I try to use dependency injection in a solution. I face a problem that in some cases the object(A) that is needed to be injected into an object(B) requires information(C) and I would like to encapsulate that information(C) into the object(B).
Some examples to make it more concrete:
Let's say I have a small application that fetches news headlines from a news site (like BBC,CNN) and then does stuff with them (e-mails it to certain users, etc.)
I had a NewsSite class(object B) that has the URL of the related news site(the information). I want to encapsulate the URL in the NewsSite class since due to the parsing and selectors the class only works with one site. I have an HttpResult class that is a wrapper around the http communication.
Original example:
class NewsSite:
url = '...'
def __init__(self):
self.http_result = HttpResult(url)
def get_news(self):
page = self.http_result.get_page()
# parsing the site
# fetching the news headlines
return news
In this case the NewsSite encapsulates the URL which is good. It also depends on the HttpResult class, a concrete implementation instead of an abstraction, which is not good.
Injected Http object:
class NewsSite:
url = '...'
def __init__(self, http_result):
self.http_result = http_result
self.http_result.set_url(url)
def get_news(self):
page = self.http_result.get_page()
# parsing the site
# fetching the news headlines
return news
Now in this case the Http result object is injected. The NewsSite doesn't depend on a concrete implementation, but only on the 'interface'(=any object that has the set_url and get_page methods). The URL is still encapsulated. However the http result object doesn't have all the information that is needed during its creation and I have to finish the initialization later with the set_url method, which is not too OO for me. (might be wrong)
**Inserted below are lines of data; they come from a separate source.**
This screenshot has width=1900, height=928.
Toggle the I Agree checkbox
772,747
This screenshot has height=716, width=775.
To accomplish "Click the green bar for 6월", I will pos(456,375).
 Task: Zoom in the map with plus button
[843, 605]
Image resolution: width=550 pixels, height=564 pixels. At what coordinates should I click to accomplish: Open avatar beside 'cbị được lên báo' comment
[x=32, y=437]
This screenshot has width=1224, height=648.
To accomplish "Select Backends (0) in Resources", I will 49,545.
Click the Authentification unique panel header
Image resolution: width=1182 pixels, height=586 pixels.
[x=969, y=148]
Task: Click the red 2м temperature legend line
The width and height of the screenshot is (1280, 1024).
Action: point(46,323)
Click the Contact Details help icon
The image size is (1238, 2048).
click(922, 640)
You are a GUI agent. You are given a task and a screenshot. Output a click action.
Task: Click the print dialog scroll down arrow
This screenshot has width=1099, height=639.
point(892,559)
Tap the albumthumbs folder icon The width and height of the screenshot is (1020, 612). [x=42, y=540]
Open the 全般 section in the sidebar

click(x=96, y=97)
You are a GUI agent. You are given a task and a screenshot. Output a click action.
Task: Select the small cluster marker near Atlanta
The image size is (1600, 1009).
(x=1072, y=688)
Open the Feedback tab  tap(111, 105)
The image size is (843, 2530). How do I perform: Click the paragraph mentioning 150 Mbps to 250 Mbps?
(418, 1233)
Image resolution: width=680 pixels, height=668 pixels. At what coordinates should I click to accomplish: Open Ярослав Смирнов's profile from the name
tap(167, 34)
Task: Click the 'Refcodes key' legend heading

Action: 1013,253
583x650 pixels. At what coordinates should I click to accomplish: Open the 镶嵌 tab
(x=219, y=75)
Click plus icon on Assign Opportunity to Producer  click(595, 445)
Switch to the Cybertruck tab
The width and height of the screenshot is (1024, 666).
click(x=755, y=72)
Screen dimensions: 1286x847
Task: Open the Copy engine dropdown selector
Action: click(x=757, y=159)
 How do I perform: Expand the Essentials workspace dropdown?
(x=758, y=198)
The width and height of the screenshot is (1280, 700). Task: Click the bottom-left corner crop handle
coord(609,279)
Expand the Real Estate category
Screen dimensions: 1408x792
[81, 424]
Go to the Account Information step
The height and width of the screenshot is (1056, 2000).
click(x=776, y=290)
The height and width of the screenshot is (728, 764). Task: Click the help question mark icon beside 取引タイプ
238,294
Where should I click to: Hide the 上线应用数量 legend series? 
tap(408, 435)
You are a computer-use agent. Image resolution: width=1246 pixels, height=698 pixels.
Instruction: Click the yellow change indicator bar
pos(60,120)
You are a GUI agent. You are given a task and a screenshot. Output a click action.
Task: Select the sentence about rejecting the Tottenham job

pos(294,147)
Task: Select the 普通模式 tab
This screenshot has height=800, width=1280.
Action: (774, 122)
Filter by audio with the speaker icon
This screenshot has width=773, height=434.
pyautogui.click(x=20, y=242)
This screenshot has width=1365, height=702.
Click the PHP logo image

Complete http result is injected:
class NewsSite:
def __init__(self, http_result):
self.http_result = http_result
def get_news(self):
page = self.http_result.get_page()
# parsing the site
# fetching the news headlines
return news
In this case I have a nice OO HttpResult created somewhere with all the information that's needed and it is injected into the NewsSite as it should be. However, I lost the URL. It's not encapsulated into the class anymore. It can come as a constant from some other class where it doesn't fit the context or a config file, while it shouldn't and can't change.
Lastly, with a factory:
class NewsSite:
url = '...'
def __init__(self, http_result_factory):
self.http_result = http_result_factory.create_http_result(url)
def get_news(self):
page = self.http_result.get_page()
# parsing the site
# fetching the news headlines
return news
Here, I have everything, but I am still not happy. I encapsulated the URL and I injected the dependency. However, I have to mock a whole factory object when I want to test the NewsSite object. Also, the NewsSite class having a 'Factory' as a constructor argument seems out of context and a bit alien. (Again, makes me feel less OO.)
This last code might seem nice now, but it's a really dummy example. What also bothers me is that with a real world example or with an object a bit higher up in the dependency chain might need 4-5 objects on creation which means 4-5 different factories. (Of course I can merge those factories in practice, but still it's semantically 4-5 factories for a news site)
Am I applying some bad design here or this is how it is? Is there any best practice or design pattern to solve these problems?
Back to the original and more general problem, I don't just want to solve this dummy problem. I would rather have some solution how I can encapsulate some information into a class and still being able to use dependency injection, even if the dependency needs that information.